__Supplied information__.
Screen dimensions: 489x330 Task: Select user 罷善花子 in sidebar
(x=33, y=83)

---

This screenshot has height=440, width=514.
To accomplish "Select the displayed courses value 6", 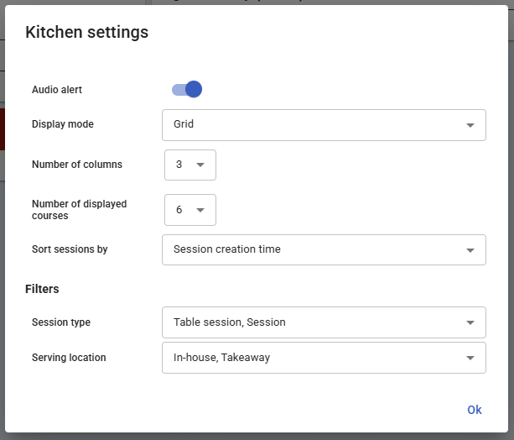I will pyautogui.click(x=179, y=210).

...

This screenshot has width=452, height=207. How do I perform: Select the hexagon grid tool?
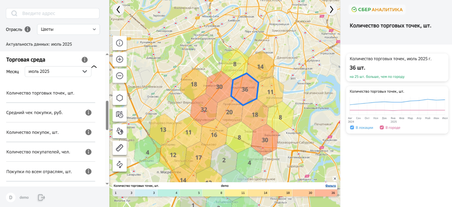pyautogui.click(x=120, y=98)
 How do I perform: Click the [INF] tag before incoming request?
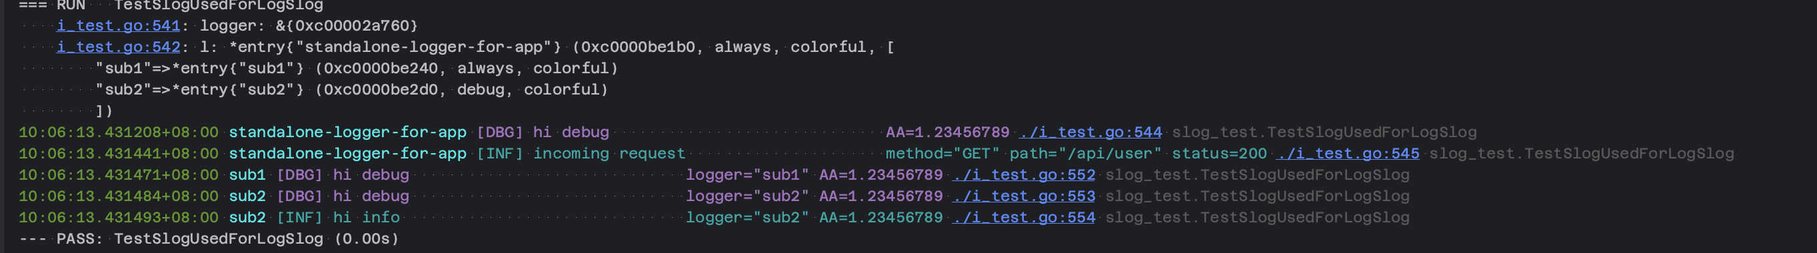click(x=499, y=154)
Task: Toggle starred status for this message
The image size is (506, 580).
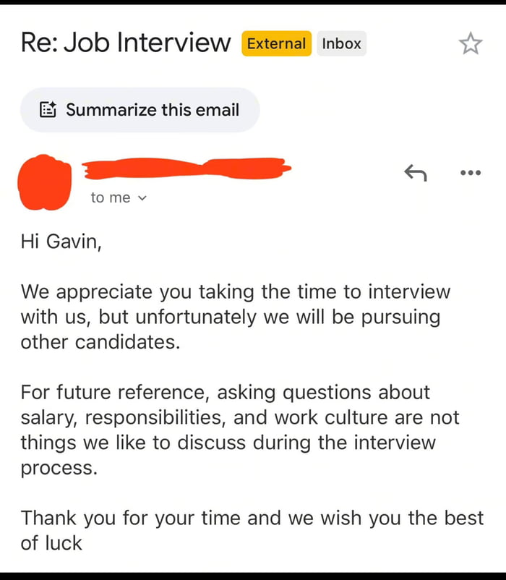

__Work order__. Transcribe the listing above exactly, but only from the line with "How do I perform: Click" through the line with "The image size is (506, 580).". Include both of those lines and omit the pictures.

__Task answer__.
 How do I perform: Click the [INF] tag before incoming request?
click(x=499, y=154)
Task: Toggle starred status for this message
The image size is (506, 580).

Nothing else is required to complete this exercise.